Die Revision ist begründet. Sie führt zur Aufhebung der Vorentscheidung und Stattgabe der Klage (§ 126 Abs. 3 Satz 1 Nr. 1 der Finanzgerichtsordnung ‑‑FGO‑‑). Der im Rahmen der Rückabwicklung des Darlehensvertrags von der X-Bank an die Kläger geleistete Nutzungsersatz in Höhe von 8.611,78 € ist kein steuerbarer Kapitalertrag im Sinne des § 20 Abs. 1 Nr. 7 EStG (unter II.1.). Die Rückabwicklung des Darlehensvertrags führt bei den Klägern auch nicht zu Einkünften aus Leistungen im Sinne des § 22 Nr. 3 EStG, sodass sich die Vorentscheidung auch nicht gemäß § 126 Abs. 4 FGO im Ergebnis als richtig darstellt (unter II.2.). Die Sache ist spruchreif (unter II.3.). Der Senat gibt der Klage wie beantragt statt.
1. Die Entscheidung des FG, dass der im Rahmen der Rückabwicklung des Darlehensvertrags von der Bank an die Kläger geleistete Nutzungsersatz für Zins- und Tilgungsleistungen in Höhe von 8.611,78 € zu einem Kapitalertrag im Sinne des § 20 Abs. 1 Nr. 7 EStG führt, hält einer revisionsrechtlichen Überprüfung nicht stand. Der Nutzungsersatz ist nicht steuerbar. Er beruht nicht auf einer erwerbsgerichteten Tätigkeit der Kläger und ist mithin nicht innerhalb der steuerbaren Erwerbssphäre angefallen.
a) Im Streitfall haben die Kläger und die X-Bank nach den Feststellungen des FG den zur Finanzierung der selbstgenutzten Wohnimmobilie geschlossenen Darlehensvertrag im Hinblick auf die Rechtsfolgen des wirksamen Widerrufs einvernehmlich rückabgewickelt und in ihre Einigung ausschließlich die wechselseitigen Ansprüche aus dem Rückgewährschuldverhältnis einbezogen.
b) Der von den Klägern vereinnahmte Nutzungsersatz in Höhe von 8.611,78 € ist nicht steuerbar.
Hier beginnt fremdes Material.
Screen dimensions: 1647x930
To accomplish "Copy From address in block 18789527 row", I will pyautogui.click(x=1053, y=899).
Im Streitfall ist die Rückabwicklung der Darlehen nach den in den Urteilen des Senats vom 07.11.2023 - VIII R 7/21 und VIII R 16/22 (BFHE 282, 555) dargelegten Maßstäben keine steuerbare erwerbsgerichtete Tätigkeit. Das Rückgewährschuldverhältnis ist bei wirtschaftlicher Betrachtung ertragsteuerlich als Einheit zu behandeln. Dies gilt unabhängig davon, ob die Rückabwicklung ‑‑wie im Streitfall‑‑ einvernehmlich, durch Vergleich, durch zivilgerichtliches Urteil oder auf andere Weise vollzogen wird. Die Kläger und die X-Bank haben im Rahmen ihrer vergleichsweisen Einigung über die Rückabwicklung des Darlehens hinaus auch keine weiteren Vereinbarungen getroffen, die zu steuerbaren Kapitalerträgen führen könnten.
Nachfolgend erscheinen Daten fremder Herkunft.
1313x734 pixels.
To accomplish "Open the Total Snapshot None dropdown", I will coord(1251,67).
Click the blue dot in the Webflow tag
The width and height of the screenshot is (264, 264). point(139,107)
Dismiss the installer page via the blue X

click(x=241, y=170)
2. Die Entscheidung des FG stellt sich auch nicht aus anderen Gründen im Ergebnis als richtig dar (§ 126 Abs. 4 FGO). Der von der X-Bank geleistete Nutzungsersatz ist nicht nach der allein in Betracht kommenden Regelung zu den Einkünften aus Leistungen im Sinne des § 22 Nr. 3 EStG steuerbar, da es sich bei der Rückabwicklung des Darlehens nicht um einen Leistungsaustausch in der Erwerbssphäre handelt. Wegen der weiteren Begründung nimmt der Senat zur Vermeidung von Wiederholungen auch insoweit auf seine Urteile vom 07.11.2023 - VIII R 7/21 und VIII R 16/22 (BFHE 282, 555) Bezug.
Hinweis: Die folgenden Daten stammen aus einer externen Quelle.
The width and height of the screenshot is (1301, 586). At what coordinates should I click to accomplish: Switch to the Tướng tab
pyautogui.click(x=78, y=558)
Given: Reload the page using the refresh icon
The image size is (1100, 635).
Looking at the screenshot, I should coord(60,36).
3. Das FG ist von anderen Rechtsgrundlagen ausgegangen. Sein Urteil ist deshalb aufzuheben. Die Sache ist spruchreif. Der Senat gibt der Klage statt. Der von der X-Bank an die Kläger geleistete Nutzungsersatz für Zins- und Tilgungsleistungen in Höhe von 8.611,78 € ist kein steuerbarer Kapitalertrag im Sinne des § 20 Abs. 1 Nr. 7 EStG und keine steuerbare Leistung im Sinne des § 22 Nr. 3 EStG. Der angefochtene Einkommensteuerbescheid für das Streitjahr vom 13.09.2018 ist wie beantragt dahingehend zu ändern, dass bei den Einkünften aus Kapitalvermögen im Sinne des § 32d Abs. 1 EStG ein Betrag in Höhe von 8.611,78 € nicht bei den laufenden Kapitalerträgen angesetzt wird.
Die Berechnung der Steuer wird dem FA übertragen (§ 121 Satz 1 i.V.m. § 100 Abs. 2 Satz 2 FGO).
4. Die Entscheidung über die Kosten beruht auf § 135 Abs. 1 FGO.